• Extract:
-- -- --

The ultimate question of Bush, Iraq, and genocide
I mostly haven’t written about Iraq and I’m going to continue avoiding it for now, but I have written about mass murder. These articles about the court trial of Saddam and his aides for the Anfal mass murders highlight the problems with what some of the blogosphere calls “Bush Derangement Syndrome”. It doesn’t matter how barbaric someone is, if they oppose George Bush then that’s the story. It doesn’t matter what else happens; if it can be spun to show how much of a mistake going into Iraq was, then that’s the story.
The article that brought this rant on is ABC’s report on the trial of Saddam Hussein and some of his aides where they stand accused of the al-Anfal mass murders. The prosecution has video and audio confirmation of Saddam and his aides knowing exactly what they were doing: purging the Kurds by killing them. This was an atrocity that killed at least fifty thousand people, under the direct command of Hussein and for the direct purpose of an ethnic purge, and we’ve just been presented with audio proof that responsibility came from the top. Is that the story? No, that’s buried on page three. The story is (and this is the actual ABC news headline as I write this) “Court Drops Kurd Charges Against Saddam”.
That’s news? He’s dead. My guess is that while the Kurds would like to see him convicted, they’re quite happy with why he won’t be. ABC spends two pages on that obvious issue (minus his victims being happy, mind you), and mentions the video/audio proof in two short paragraphs—paragraphs that don’t mention the numbers killed or Hussein’s acknowledgment of what would happen and why they were doing it. And then, of course, the obligatory “violence continues in Iraq”. I had to go to the Malaysia Star to find out what the video and audio evidence held. Thank god for Google News, but that’s ridiculous.
This single-minded pursuit of one and only one angle reminds me of Douglas Adams’s Hitchhiker’s Guide to the Galaxy. His philosopher-mice have been searching for the answer to the question of life for millions of years. They know the answer is forty-two. They need to work out a question that fits the answer.
“You see,” he said, “if they’re just sitting there in the studio looking very relaxed and, you know, just mentioning that they happen to know the Answer to Life, the Universe and Everything, and then eventually have to admit that in fact it’s Forty-two, then the show’s probably quite short. No follow-up, you see.”
It doesn’t matter how barbaric someone was, their actions aren’t newsworthy unless it feeds BDS. That’s the answer, and all questions must flow to that answer. Eventually, you would think they would have to admit that in fact Saddam Hussein was a genocidal mass murderer.
- Court Drops Kurd Charges Against Saddam
- “Court Drops Charges Against Saddam for Deaths of Kurds When Trial Resumes After Hanging”
- Saddam and cousin discussed killing thousands—tapes
- “Saddam Hussein and his cousin ‘Chemical Ali’ discussed how chemical weapons would exterminate thousands before unleashing them on Kurds in 1988, according to tapes played on Monday in a trial of former Iraqi officials.”
- Al-Anfal Campaign at Wikipedia
- “The attacks were part of a long-standing campaign that destroyed almost every Kurdish village in Iraq—along with a centuries-old way of life—and displaced at least a million of the country's estimated 3.5 million Kurdish population.”

-- -- --

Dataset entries

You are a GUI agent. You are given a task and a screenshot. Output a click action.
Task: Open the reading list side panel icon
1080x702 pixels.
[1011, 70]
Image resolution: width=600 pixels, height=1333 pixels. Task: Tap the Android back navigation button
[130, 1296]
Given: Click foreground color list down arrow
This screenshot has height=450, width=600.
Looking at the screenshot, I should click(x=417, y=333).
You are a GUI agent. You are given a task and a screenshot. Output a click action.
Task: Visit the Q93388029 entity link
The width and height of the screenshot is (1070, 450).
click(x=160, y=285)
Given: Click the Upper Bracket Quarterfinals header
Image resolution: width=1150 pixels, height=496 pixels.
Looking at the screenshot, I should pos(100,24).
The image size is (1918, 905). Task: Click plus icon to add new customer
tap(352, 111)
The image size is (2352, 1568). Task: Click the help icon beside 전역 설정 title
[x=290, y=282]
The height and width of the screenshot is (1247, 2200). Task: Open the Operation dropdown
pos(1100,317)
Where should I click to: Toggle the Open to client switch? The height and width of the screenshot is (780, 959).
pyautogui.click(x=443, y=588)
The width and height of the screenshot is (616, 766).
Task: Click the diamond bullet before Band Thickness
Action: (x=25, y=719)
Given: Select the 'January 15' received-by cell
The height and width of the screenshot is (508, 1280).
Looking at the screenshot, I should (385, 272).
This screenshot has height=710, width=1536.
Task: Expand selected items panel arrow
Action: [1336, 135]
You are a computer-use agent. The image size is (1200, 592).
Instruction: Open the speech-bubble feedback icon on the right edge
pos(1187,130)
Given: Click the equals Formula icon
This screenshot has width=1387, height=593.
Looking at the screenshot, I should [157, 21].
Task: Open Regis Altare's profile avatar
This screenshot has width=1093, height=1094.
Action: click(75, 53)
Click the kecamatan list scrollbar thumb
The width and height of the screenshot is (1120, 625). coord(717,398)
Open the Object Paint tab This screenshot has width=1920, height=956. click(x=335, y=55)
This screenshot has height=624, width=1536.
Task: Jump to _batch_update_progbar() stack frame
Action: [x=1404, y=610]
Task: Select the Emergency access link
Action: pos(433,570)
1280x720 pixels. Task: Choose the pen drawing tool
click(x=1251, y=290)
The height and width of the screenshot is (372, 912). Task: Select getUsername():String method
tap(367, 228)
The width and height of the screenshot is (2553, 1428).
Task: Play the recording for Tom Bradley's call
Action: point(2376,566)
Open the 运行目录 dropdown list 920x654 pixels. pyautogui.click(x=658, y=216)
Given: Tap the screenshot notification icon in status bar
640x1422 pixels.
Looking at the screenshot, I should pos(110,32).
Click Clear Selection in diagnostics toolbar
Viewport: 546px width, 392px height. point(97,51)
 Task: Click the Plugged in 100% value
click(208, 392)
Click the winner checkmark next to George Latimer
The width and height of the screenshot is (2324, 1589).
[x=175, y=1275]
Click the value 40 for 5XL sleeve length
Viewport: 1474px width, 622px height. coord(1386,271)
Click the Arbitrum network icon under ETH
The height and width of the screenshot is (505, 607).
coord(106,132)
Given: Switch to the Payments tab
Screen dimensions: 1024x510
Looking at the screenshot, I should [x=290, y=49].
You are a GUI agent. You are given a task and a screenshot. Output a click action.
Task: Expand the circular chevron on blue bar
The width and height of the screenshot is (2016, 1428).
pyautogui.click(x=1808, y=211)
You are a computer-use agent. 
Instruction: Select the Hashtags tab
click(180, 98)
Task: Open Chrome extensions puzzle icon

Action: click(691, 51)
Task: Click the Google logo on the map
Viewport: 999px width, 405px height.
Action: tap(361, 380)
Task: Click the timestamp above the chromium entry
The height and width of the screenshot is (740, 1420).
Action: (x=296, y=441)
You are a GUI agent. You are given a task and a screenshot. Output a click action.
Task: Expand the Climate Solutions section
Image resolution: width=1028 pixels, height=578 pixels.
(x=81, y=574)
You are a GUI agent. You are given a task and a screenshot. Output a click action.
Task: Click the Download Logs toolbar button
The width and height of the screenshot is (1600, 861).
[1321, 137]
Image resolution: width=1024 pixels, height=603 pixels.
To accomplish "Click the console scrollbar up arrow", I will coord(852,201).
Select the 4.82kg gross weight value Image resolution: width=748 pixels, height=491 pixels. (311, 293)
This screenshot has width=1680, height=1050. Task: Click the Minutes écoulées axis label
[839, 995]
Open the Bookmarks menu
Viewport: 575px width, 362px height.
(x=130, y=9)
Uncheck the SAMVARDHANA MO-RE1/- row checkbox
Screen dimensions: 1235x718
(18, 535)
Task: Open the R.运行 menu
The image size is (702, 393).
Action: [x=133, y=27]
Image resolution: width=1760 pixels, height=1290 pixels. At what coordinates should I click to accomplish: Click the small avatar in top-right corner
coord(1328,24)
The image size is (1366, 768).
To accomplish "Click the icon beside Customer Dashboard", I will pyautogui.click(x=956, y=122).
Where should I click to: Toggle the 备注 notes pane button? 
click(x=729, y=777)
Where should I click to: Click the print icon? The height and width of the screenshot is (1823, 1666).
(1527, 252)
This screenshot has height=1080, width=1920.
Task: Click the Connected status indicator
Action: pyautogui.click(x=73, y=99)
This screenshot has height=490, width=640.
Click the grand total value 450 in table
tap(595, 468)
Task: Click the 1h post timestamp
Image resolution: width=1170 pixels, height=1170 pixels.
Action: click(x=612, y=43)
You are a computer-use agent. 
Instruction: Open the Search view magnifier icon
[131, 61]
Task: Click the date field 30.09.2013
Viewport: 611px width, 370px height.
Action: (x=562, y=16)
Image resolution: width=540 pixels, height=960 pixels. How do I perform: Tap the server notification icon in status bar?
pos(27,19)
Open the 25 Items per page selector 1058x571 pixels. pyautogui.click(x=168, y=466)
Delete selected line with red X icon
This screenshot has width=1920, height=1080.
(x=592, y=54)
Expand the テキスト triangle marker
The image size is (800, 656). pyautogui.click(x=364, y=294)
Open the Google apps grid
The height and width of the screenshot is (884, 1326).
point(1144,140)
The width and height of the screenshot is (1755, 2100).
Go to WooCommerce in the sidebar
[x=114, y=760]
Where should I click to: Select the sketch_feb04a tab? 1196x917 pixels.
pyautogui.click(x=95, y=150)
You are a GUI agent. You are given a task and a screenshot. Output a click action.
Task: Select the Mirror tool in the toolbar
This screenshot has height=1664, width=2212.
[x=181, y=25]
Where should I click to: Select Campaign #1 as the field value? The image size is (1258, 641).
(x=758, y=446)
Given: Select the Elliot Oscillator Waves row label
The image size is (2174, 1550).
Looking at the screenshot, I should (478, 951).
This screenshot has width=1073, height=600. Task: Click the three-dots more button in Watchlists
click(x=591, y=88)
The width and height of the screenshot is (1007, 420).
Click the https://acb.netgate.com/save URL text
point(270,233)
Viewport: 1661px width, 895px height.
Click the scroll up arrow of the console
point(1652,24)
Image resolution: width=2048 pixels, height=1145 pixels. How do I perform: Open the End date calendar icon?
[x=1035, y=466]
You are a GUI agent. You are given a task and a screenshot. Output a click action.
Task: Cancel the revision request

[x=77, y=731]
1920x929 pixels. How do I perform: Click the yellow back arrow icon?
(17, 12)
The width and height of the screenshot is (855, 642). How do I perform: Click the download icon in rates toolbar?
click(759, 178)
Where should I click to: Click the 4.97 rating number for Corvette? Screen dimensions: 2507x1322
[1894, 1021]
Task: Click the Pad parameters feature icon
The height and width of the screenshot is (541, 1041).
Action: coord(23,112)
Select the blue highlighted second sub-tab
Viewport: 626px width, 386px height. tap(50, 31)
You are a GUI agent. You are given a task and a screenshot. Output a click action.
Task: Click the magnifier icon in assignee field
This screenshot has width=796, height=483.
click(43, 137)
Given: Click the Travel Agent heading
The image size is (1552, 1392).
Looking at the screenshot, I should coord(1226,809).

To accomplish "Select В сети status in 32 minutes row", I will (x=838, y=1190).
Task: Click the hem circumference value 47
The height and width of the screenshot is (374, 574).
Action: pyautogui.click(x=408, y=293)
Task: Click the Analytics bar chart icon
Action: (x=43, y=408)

-- -- --

• Tasks to carry out:
**a.** Which news organizations and websites does the blog post about coverage of Saddam Hussein's trial name?
**b.** In the blog post on Saddam Hussein's trial coverage, switch "philosopher-mice" to "philosopher-dolphins" and write out everything from "This single-minded pursuit" down to "fits the answer.".
**c.** Continue the blog post about news coverage of Saddam Hussein's trial from where it stops.

• Results of the tasks:
**a.** ABC, the Malaysia Star, Google News, Wikipedia

**b.**
This single-minded pursuit of one and only one angle reminds me of Douglas Adams’s Hitchhiker’s Guide to the Galaxy. His philosopher-dolphins have been searching for the answer to the question of life for millions of years. They know the answer is forty-two. They need to work out a question that fits the answer.

**c.**
- The Hitchhiker’s Guide to the Galaxy
- One’s never alone with a rubber duck, you know. This is the most brilliant, inspired nonsensical satire since Lewis Carroll.
More genocide
- A little hypocrisy in Ron Paul reporting
- If you support a hypothetical war against Germany just to end the holocaust how can you oppose the much easier war against Iraq to end the genocide there?
- Hangover on Miracle Monday
- “There is a right and a wrong in the Universe.” So, yeah. Good morning to you, too!
- Taliban revisionism, historical amnesia
- It might not be wrong to leave oppressive murderers in power in other countries. It is wrong to pretend that that isn’t what we’re doing. It is wrong to pretend that apathy in the face of oppression is a noble effort.
- When is it right to stop mass murder?
- The question about the war in Iraq isn’t how many people died. It’s whether or not we can ever be justified in removing another government that engages in mass murders of its own people.
- Hotel Rwanda
- Great movie, great story, great acting on Don Cheadle’s part. You must see this.
More Iraq
- Lessons for new Presidents: Entangling long-term alliances
- How will our foreign policy change after President Obama’s Fortress America?
- President Obama violin concertos console bereaved Iraqis
- President’s iPod an oasis in crisis for the stress of a historic presidency, and the Middle East.
- Will prohibition destroy the Iraq turnaround?
- World prohibition threatens to turn the Iraq turnaround back towards violence and gang warfare.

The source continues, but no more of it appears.